What needs to be done → Word for word, restate the records that come after this.

Collected data entries →
※
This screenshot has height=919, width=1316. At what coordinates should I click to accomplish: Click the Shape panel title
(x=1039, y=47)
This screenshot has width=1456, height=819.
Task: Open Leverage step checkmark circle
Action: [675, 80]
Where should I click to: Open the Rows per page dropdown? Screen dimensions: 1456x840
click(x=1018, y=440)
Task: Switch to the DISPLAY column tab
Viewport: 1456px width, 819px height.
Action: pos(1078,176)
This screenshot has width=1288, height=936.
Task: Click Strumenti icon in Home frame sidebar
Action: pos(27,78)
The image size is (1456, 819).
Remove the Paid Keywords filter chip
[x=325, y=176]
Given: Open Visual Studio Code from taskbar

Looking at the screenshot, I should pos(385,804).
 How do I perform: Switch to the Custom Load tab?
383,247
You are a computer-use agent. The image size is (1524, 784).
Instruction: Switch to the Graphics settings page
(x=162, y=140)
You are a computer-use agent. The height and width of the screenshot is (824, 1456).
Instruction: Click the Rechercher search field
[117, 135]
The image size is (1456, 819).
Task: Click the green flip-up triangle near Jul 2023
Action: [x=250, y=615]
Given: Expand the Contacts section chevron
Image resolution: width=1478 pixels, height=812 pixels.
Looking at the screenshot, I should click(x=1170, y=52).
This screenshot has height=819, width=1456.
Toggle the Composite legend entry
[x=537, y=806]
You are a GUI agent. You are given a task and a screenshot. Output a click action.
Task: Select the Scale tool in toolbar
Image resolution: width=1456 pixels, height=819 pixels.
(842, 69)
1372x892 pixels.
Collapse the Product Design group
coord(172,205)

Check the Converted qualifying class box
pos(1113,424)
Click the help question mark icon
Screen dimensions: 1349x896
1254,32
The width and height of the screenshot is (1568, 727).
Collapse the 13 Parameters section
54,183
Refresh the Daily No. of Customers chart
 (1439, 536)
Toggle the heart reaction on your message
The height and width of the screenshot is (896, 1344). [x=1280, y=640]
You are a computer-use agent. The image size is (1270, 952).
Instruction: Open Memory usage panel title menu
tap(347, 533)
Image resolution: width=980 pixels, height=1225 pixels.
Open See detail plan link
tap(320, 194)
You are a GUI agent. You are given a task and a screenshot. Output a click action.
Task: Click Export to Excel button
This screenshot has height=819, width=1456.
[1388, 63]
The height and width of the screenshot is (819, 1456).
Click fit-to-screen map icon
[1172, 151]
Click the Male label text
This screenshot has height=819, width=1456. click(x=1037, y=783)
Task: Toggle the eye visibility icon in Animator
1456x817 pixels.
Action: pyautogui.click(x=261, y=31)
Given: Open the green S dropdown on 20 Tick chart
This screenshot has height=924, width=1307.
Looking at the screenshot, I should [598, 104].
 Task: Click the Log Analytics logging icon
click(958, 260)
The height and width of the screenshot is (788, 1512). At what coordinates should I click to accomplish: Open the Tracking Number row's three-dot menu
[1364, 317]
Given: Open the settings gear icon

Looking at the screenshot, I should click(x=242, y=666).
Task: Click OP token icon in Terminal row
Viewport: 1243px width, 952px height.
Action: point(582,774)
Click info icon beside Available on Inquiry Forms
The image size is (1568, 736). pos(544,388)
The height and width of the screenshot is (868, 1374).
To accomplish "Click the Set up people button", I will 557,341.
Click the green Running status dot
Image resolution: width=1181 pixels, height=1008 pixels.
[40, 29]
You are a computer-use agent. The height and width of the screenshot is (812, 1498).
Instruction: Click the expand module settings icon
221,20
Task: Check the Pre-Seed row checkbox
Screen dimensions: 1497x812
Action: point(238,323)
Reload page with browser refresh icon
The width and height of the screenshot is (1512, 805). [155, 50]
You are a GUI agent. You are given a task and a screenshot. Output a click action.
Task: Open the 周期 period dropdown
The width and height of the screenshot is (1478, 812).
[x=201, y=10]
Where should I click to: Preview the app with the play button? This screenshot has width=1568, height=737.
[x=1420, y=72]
※
The completed task →
This screenshot has height=919, width=1316. At what coordinates should I click to accomplish: Click the Shape panel title
(x=1039, y=47)
This screenshot has width=1456, height=819.
Task: Open Leverage step checkmark circle
Action: [675, 80]
Where should I click to: Open the Rows per page dropdown? Screen dimensions: 1456x840
click(x=1018, y=440)
Task: Switch to the DISPLAY column tab
Viewport: 1456px width, 819px height.
Action: pos(1078,176)
This screenshot has width=1288, height=936.
Task: Click Strumenti icon in Home frame sidebar
Action: pos(27,78)
The image size is (1456, 819).
Remove the Paid Keywords filter chip
[x=325, y=176]
Given: Open Visual Studio Code from taskbar

Looking at the screenshot, I should pos(385,804).
 How do I perform: Switch to the Custom Load tab?
383,247
You are a computer-use agent. The image size is (1524, 784).
Instruction: Switch to the Graphics settings page
(x=162, y=140)
You are a computer-use agent. The height and width of the screenshot is (824, 1456).
Instruction: Click the Rechercher search field
[117, 135]
The image size is (1456, 819).
Task: Click the green flip-up triangle near Jul 2023
Action: [x=250, y=615]
Given: Expand the Contacts section chevron
Image resolution: width=1478 pixels, height=812 pixels.
Looking at the screenshot, I should click(x=1170, y=52).
This screenshot has height=819, width=1456.
Toggle the Composite legend entry
[x=537, y=806]
You are a GUI agent. You are given a task and a screenshot. Output a click action.
Task: Select the Scale tool in toolbar
Image resolution: width=1456 pixels, height=819 pixels.
(842, 69)
1372x892 pixels.
Collapse the Product Design group
coord(172,205)

Check the Converted qualifying class box
pos(1113,424)
Click the help question mark icon
Screen dimensions: 1349x896
1254,32
The width and height of the screenshot is (1568, 727).
Collapse the 13 Parameters section
54,183
Refresh the Daily No. of Customers chart
 (1439, 536)
Toggle the heart reaction on your message
The height and width of the screenshot is (896, 1344). [x=1280, y=640]
You are a computer-use agent. The image size is (1270, 952).
Instruction: Open Memory usage panel title menu
tap(347, 533)
Image resolution: width=980 pixels, height=1225 pixels.
Open See detail plan link
tap(320, 194)
You are a GUI agent. You are given a task and a screenshot. Output a click action.
Task: Click Export to Excel button
This screenshot has height=819, width=1456.
[1388, 63]
The height and width of the screenshot is (819, 1456).
Click fit-to-screen map icon
[1172, 151]
Click the Male label text
This screenshot has height=819, width=1456. click(x=1037, y=783)
Task: Toggle the eye visibility icon in Animator
1456x817 pixels.
Action: pyautogui.click(x=261, y=31)
Given: Open the green S dropdown on 20 Tick chart
This screenshot has height=924, width=1307.
Looking at the screenshot, I should [598, 104].
 Task: Click the Log Analytics logging icon
click(958, 260)
The height and width of the screenshot is (788, 1512). At what coordinates should I click to accomplish: Open the Tracking Number row's three-dot menu
[1364, 317]
Given: Open the settings gear icon

Looking at the screenshot, I should click(x=242, y=666).
Task: Click OP token icon in Terminal row
Viewport: 1243px width, 952px height.
Action: point(582,774)
Click info icon beside Available on Inquiry Forms
The image size is (1568, 736). pos(544,388)
The height and width of the screenshot is (868, 1374).
To accomplish "Click the Set up people button", I will 557,341.
Click the green Running status dot
Image resolution: width=1181 pixels, height=1008 pixels.
[40, 29]
You are a computer-use agent. The height and width of the screenshot is (812, 1498).
Instruction: Click the expand module settings icon
221,20
Task: Check the Pre-Seed row checkbox
Screen dimensions: 1497x812
Action: point(238,323)
Reload page with browser refresh icon
The width and height of the screenshot is (1512, 805). [155, 50]
You are a GUI agent. You are given a task and a screenshot. Output a click action.
Task: Open the 周期 period dropdown
The width and height of the screenshot is (1478, 812).
[x=201, y=10]
Where should I click to: Preview the app with the play button? This screenshot has width=1568, height=737.
[x=1420, y=72]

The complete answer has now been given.